Joint statement by the chairs of the Committee on Equality and Non-Discrimination of the Council of Europe Parliamentary Assembly (PACE) and the Committee on Women's Rights and Gender Equality of the European Parliament (FEMM)
On 25 November, International Day for the Elimination of Violence against Women, the chairs of the Council of Europe Parliamentary Assembly and European Parliament committees on equality and non-discrimination join voices to denounce gender-based violence, calling on parliamentarians all over Europe to do more to protect women and girls from the risks they continue to run in all walks of life, from school and workplace right into their own homes, as well as online.
“The Covid-19 pandemic has shown how fragile the protective safety-net for women and girls victims of violence really is, especially when it comes to domestic violence” said Petra Bayr (Austria, SOC), PACE Equality and Non-Discrimination chair. “The increase in violence during lockdown has been a shocking revelation in almost all our societies; it has put a magnifying glass on the harmful mindsets that still prevail”.
For Evelyn Regner (Austria, S&D), Chair of the European Parliament’s FEMM Committee, “True gender equality is a way to put an end to gender-based violence by ensuring respect between women and men in all their relations. The European Union supports and applauds the achievements of the Council of Europe’s Istanbul Convention in pushing for change in national policies and legislation.

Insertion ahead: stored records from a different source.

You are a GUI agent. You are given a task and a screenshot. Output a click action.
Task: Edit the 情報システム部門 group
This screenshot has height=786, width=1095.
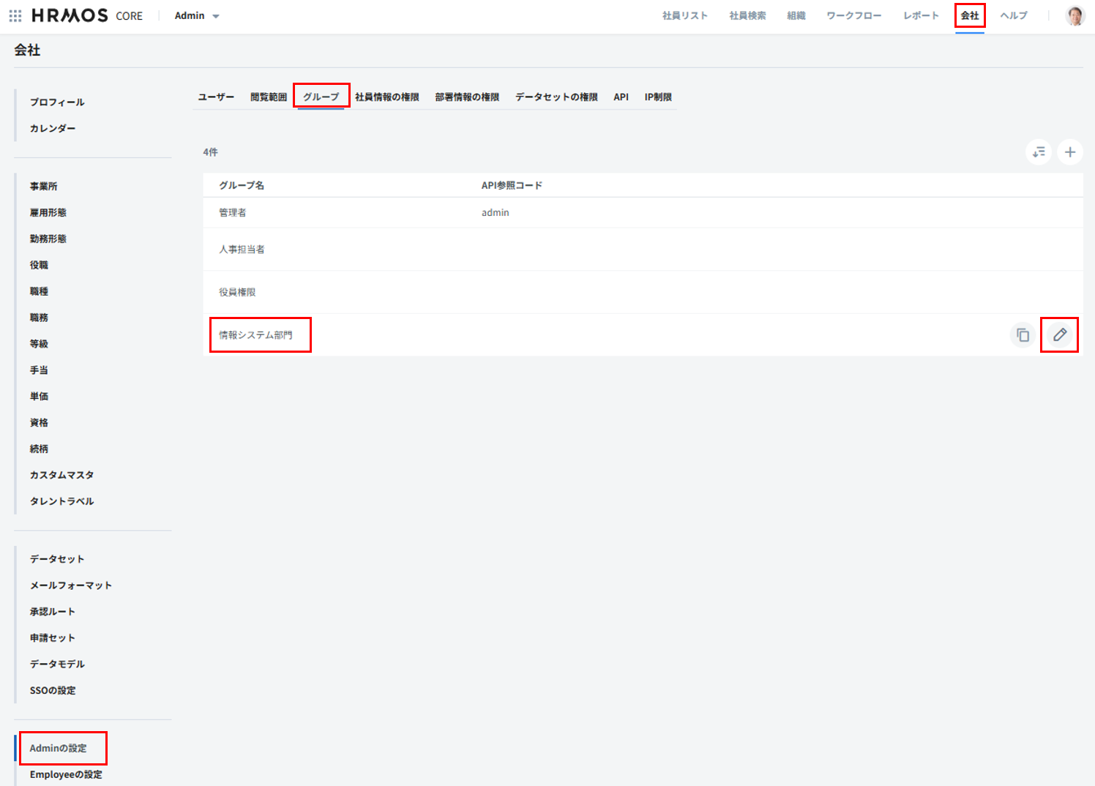1059,335
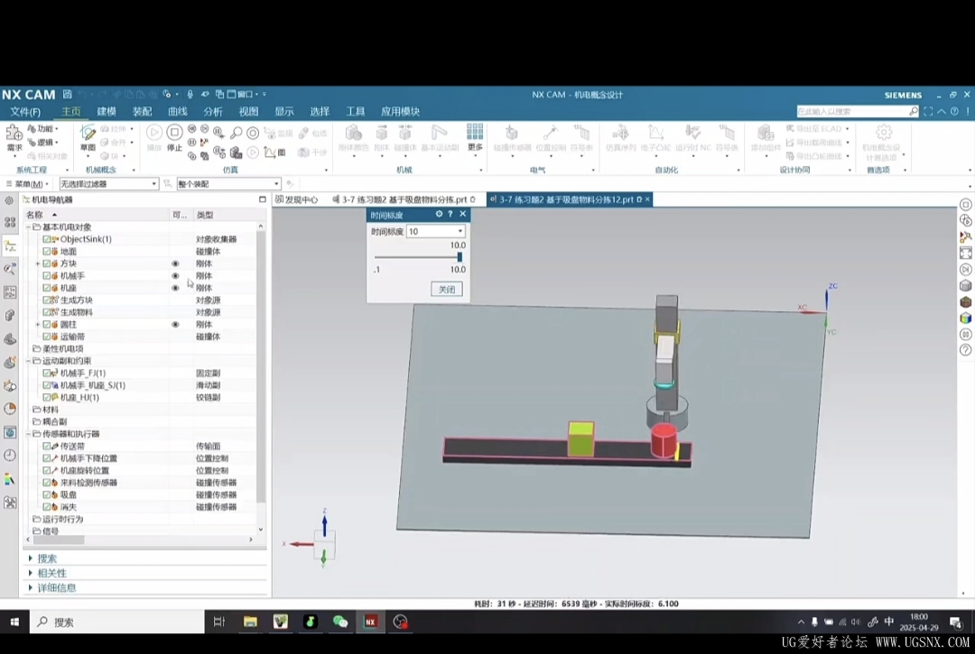Open the settings gear in 时间标度 dialog
Screen dimensions: 975x654
click(439, 215)
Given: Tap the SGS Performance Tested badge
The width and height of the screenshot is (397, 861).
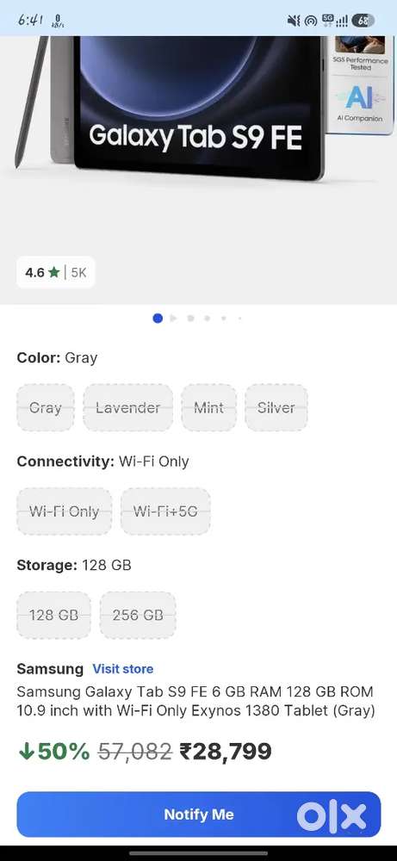Looking at the screenshot, I should tap(360, 53).
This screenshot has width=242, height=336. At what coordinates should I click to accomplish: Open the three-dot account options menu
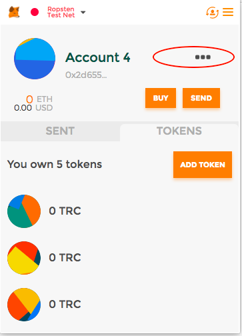(203, 57)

We still have a long way to go, but we are getting there one step at a time.”
Petra Bayr and Evelyn Regner agreed to work together towards a stronger framework of protection, to avoid backlash and promote progress. “We will step up cooperation between our two organisations to ensure effective implementation of the Istanbul Convention. The members of our two parliamentary committees work on many common themes – we need to share the knowledge and experience we are building to propose preventive and protective legislation, as well as sanctions against the perpetrators of violence. At the same time, we will continue promoting and supporting best practices in education and awareness-raising, among men and boys especially, to overcome stereotypes of domination and submission. To make a safer world for women and girls.”
The Council of Europe Convention on preventing and combating violence against women and domestic violence, known as the Istanbul Convention, is the most advanced and comprehensive international legal instrument. It establishes a comprehensive framework of measures to prevent such violence, support victims and punish perpetrators.
Although the EU signed the Convention on 13 June 2017, six member states still have not ratified it: Bulgaria, the Czech Republic, Hungary, Lithuania, Latvia and the Slovak Republic. Last May, the Hungarian Parliament voted to reject the ratification of the Convention. In July, Polish authorities declared that they intended to withdraw from the Convention, which Poland ratified in 2015. This intention has so far not been given effect.